Himalayan Yoga Academy

Education & research Foundation

Seated Meditation

28 Dec 2019 HYN Himalayan Yoga Academy

Seated Meditation

Begin your yoga journey with seated meditation, which will help ease you into a meditative state before practising the postures in this book.Finding a restful, meditative state is as easy as following a few steps – with a goal being to gradually lengthen the spaces between thoughts.

How to meditate

Meditation is a simple process, but the benefits is immeasurable. Before you begin, try to find a peaceful, quiet location that’s free of any distractions.

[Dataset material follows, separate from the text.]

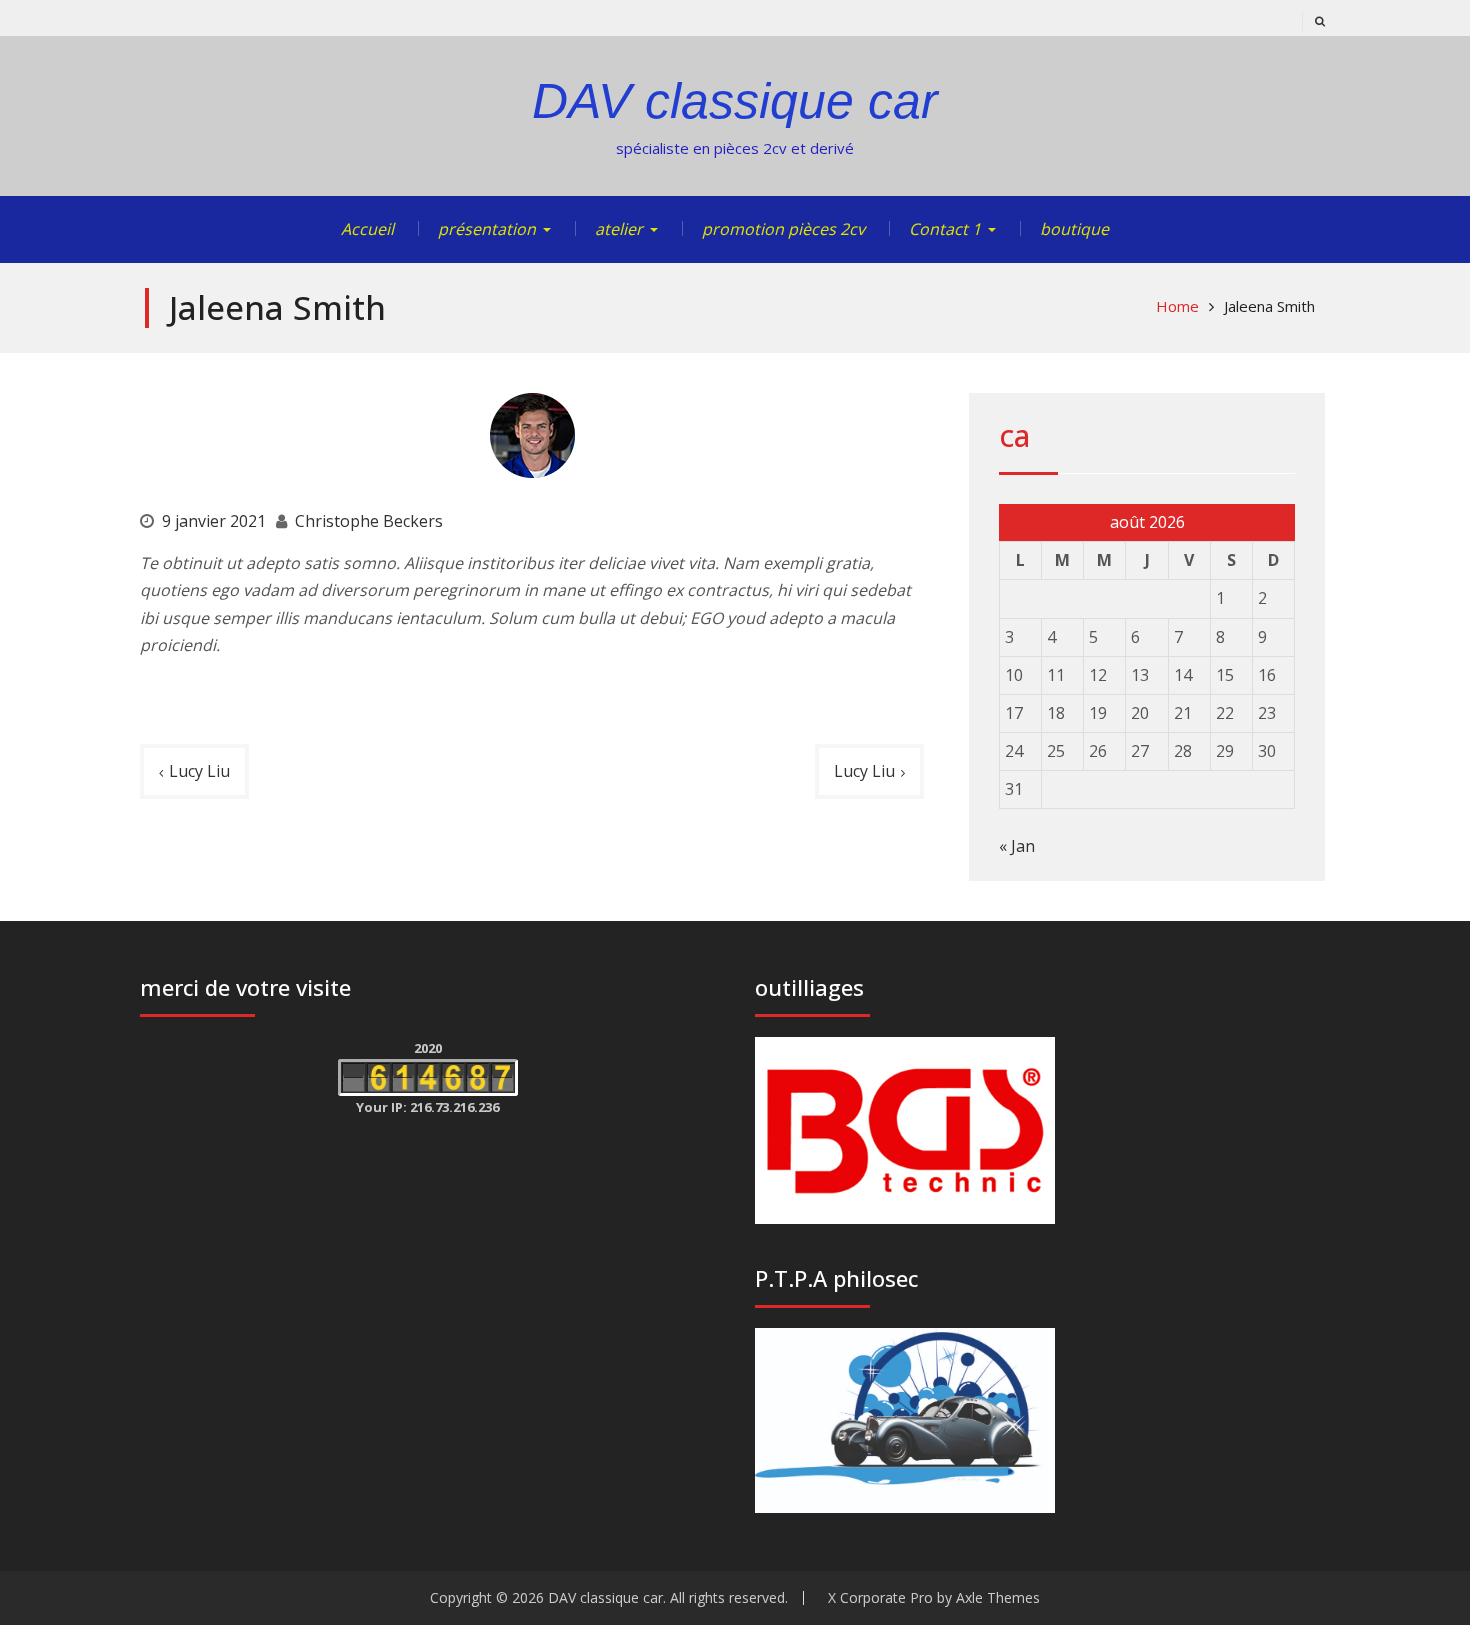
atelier (619, 229)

1.Sit in a comfortbale seated position.Place your hands on your tighs or knees, straighten your back, and extend the crown of your head upwards.

2.Close your eyes and visualize yourself in a peaceful place. Focus on the seansations you might feel -such as a light breeze on your face or sound of running water as if you were there.

3.Imagine your body being surrounded by a warm , radiant white light.

4.Inhale slow, steady breaths through your nose and imagine yourself breathing in the light.

5.Allow your body and mind to relax as you exhale slowly through your nose.Remain in this position for as long as desired.

Also Learn about Chair-sitting meditation as Seated Meditation

ou can easily meditate while sitting in a chair, making this the perfect practice for midday rejuvenation while at work. You can meditate at work or while traveling.

To get in the right position to meditate, sit in your chair with a straight back and with your feet flat on the floor. They should form a 90-degree angle with your knees. You may need to scoot to the edge of the chair.

Sit up straight, so that your head and neck are in line with your spine. You may place a pillow behind your lower back or under your hips for added support.

If you aren’t sure what to do with your hands, you can rest them on your knees or place them in your lap.